До Лютера это был, может быть, самый крупный немецкий проповедник. Читая его тексты, я вскоре почувствовал, что поддаюсь обаянию Бертольда. Он глубоко религиозный человек, а я на этой волне не работаю. Но я ощущаю его личность — то, что в латинской проповеди очень трудно уловить, ибо речи человека, говорящего на латыни, обычно подчинены такому обилию топосов и общих положений, что его индивидуальность может лишь изредка прорваться через эти общие места. Бертольд говорит, как мне кажется, совершенно свободно, последовательно и в высшей степени убедительно.

А далее я стал испытывать и нечто иное. В общении с источником всегда имеет место отстраненность, «пафос дистанции»; чувствуешь принадлежность автора текста к иному времени и иной культурной традиции. Это создает совершенно особое поле напряжения. Оно было и здесь, но вместе с тем возникало необычайное ощущение, что есть интеллектуальная и эмоциональная почва для моего сближения с автором проповедей.

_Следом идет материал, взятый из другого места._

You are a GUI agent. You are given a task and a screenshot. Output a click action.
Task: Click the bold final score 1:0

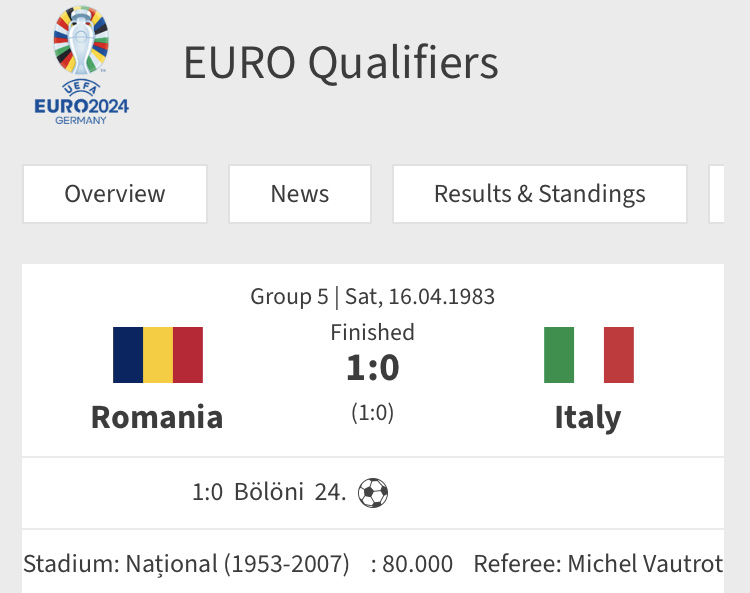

Я стал чувствовать созвучность проблематики, которой я занимаюсь, тем идеям, которые Бертольд развивал за сотни лет до меня.

Я испытывал некий амок, высшее интеллектуальное возбуждение. Казалось, я подступаю к чему‑то необыкновенно важному, и это чувство не только не оставляло меня, но при чтении одной проповеди за другой все более и более усиливалось, знаете, как в игре «холодное — горячее». Я приближался к этому «горячему», чувствуя, что вот сейчас, в одном из ближайших текстов открою нечто экстраординарное. И это произошло, когда я стал читать проповедь «О пяти талантах» (в дальнейшем я о ней не раз писал), не переставая восхищаться ее удивительностью и значимостью. В ней обыгрывается евангельский текст, совершенно, однако, вывернутый; для Бертольда этот текст не более чем повод для развития вполне оригинального хода мыслей.